Open node on any machine, type process.binding('uv'), and you're staring at it. Not Chrome's V8. V8 doesn't know what a socket is. Not the standard library either: fs.readFile is a thin JS shim. The thing that actually talks to the kernel, schedules the event loop, runs the thread pool, and decides whether your await resumes in 200 microseconds or 200 milliseconds is a ~50,000-line C library called libuv. It is the most important piece of Node.js that almost nobody reads.

Most explanations of Node's async model stop at "there's an event loop and a thread pool." That's like explaining a car as "there's an engine and some wheels." Technically true, completely unhelpful. So let's go a layer deeper. We'll look at where libuv came from, what its event loop actually does on each tick, which operations hit the thread pool and which don't, why file I/O is the awkward stepchild of the whole design, and the handful of gotchas that bite people in production once a year, every year.

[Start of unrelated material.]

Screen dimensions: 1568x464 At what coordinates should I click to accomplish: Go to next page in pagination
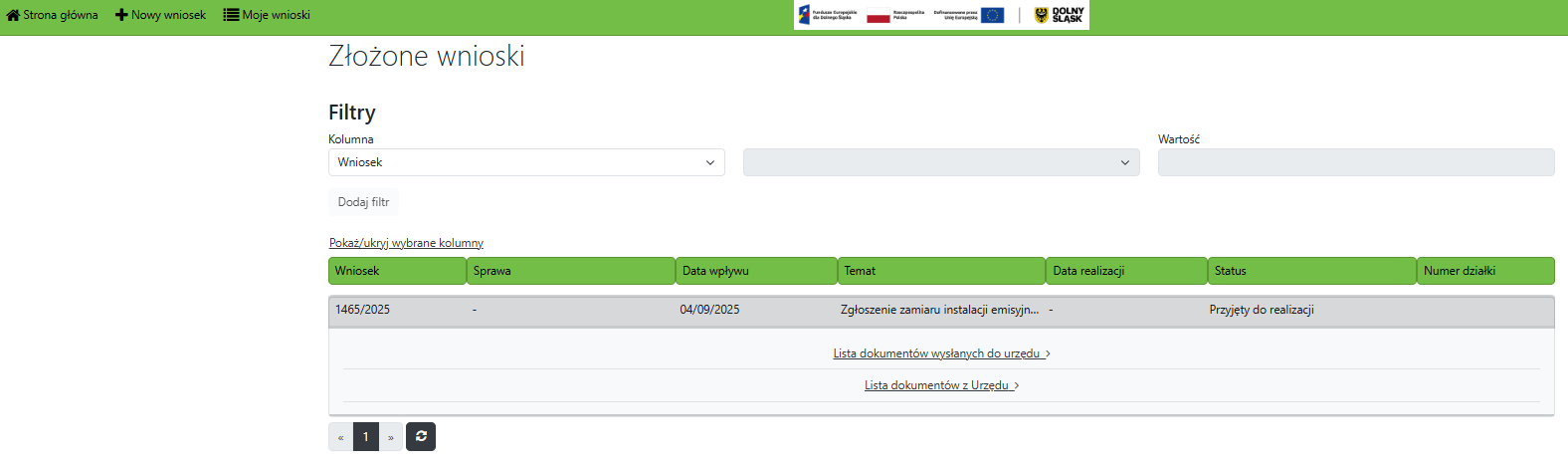[x=391, y=437]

Where libuv came from (and why)

Node.js shipped in 2009 on Linux only, with an event loop borrowed wholesale from a C library called libev, plus libeio for async file I/O. Both were written by Marc Lehmann. They were excellent, for Linux. For Windows, they were nothing.

In 2011, Microsoft and Joyent funded a port of Node.js to Windows. The problem: Windows doesn't do epoll. Windows does I/O Completion Ports (IOCP), a completely different async model: "tell me when this completes" rather than "tell me when this is ready." You can't just #ifdef your way out of that gap. Ryan Dahl and Ben Noordhuis pulled the trigger and built a new abstraction layer called libuv, initially a wrapper around libev + libeio on Unix and IOCP on Windows. By Node v0.9, libev was gone entirely; libuv had its own epoll-based loop, and the dependency tree got a lot cleaner.

The name, by the way, means nothing. Noordhuis has said publicly that they made up "Unicorn Velociraptor" after the fact, because people kept asking. That's also the logo.

Today libuv runs on Linux (epoll), macOS / *BSD (kqueue), Windows (IOCP), Solaris/illumos (event ports), AIX (pollset), and, since libuv 1.45.0 in 2023, Linux io_uring as an opt-in backend for file I/O. It's used by Node.js, Deno (originally; Deno later forked some pieces), Luvit, Julia, neovim, and a long tail of language runtimes that needed a portable async layer and didn't want to write one.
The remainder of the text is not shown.